__Data records__:
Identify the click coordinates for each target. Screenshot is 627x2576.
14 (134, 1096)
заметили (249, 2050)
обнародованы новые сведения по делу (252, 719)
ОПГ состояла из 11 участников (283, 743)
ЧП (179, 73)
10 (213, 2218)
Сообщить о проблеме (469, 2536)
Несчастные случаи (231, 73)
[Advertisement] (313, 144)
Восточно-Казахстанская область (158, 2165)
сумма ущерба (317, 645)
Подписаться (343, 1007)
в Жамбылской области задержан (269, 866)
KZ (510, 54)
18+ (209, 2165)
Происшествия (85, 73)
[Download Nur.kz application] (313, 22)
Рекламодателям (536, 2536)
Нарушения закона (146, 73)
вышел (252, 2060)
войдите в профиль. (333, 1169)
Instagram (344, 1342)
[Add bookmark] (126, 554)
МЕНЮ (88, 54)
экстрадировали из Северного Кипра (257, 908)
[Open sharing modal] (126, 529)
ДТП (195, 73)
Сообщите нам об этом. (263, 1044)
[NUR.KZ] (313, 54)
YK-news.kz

__What you will do__: Reproduce exactly the line that contains "18+ (209, 2165)" together with each line after it to the end of the entries; include no other lines.

__Exercise answer__:
18+ (209, 2165)
Происшествия (85, 73)
[Download Nur.kz application] (313, 22)
Рекламодателям (536, 2536)
Нарушения закона (146, 73)
вышел (252, 2060)
войдите в профиль. (333, 1169)
Instagram (344, 1342)
[Add bookmark] (126, 554)
МЕНЮ (88, 54)
экстрадировали из Северного Кипра (257, 908)
[Open sharing modal] (126, 529)
ДТП (195, 73)
Сообщите нам об этом. (263, 1044)
[NUR.KZ] (313, 54)
YK-news.kz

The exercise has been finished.